Collected data:
::::::::::
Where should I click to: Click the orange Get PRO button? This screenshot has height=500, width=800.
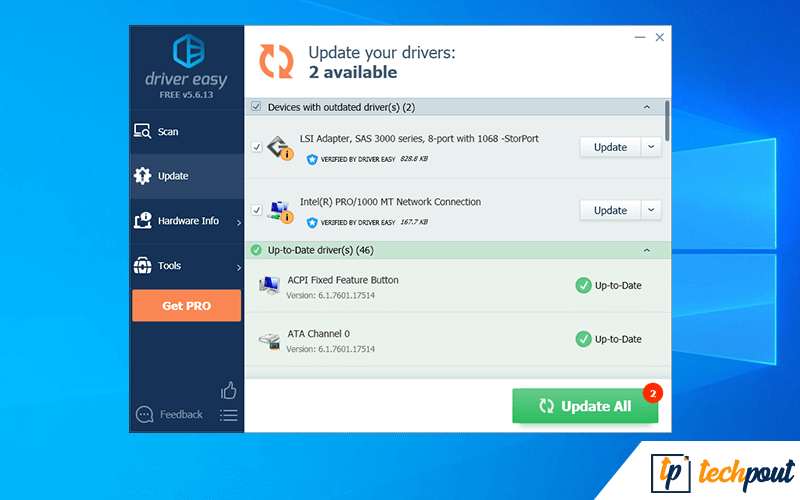pos(186,306)
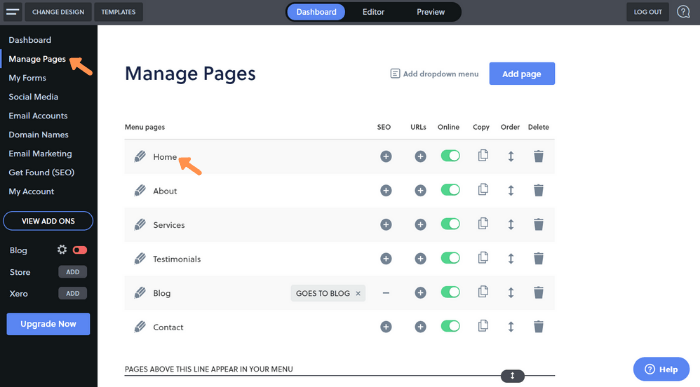The image size is (700, 387).
Task: Toggle the Home page online switch
Action: pos(450,156)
::::::::::
**What is being asked**
All of the entries above are to be written out exactly, with no pictures.

**The completed task**
Where should I click to: Click the orange Get PRO button? This screenshot has height=500, width=800.
pos(186,306)
The image size is (700, 387).
Task: Toggle the Home page online switch
Action: pos(450,156)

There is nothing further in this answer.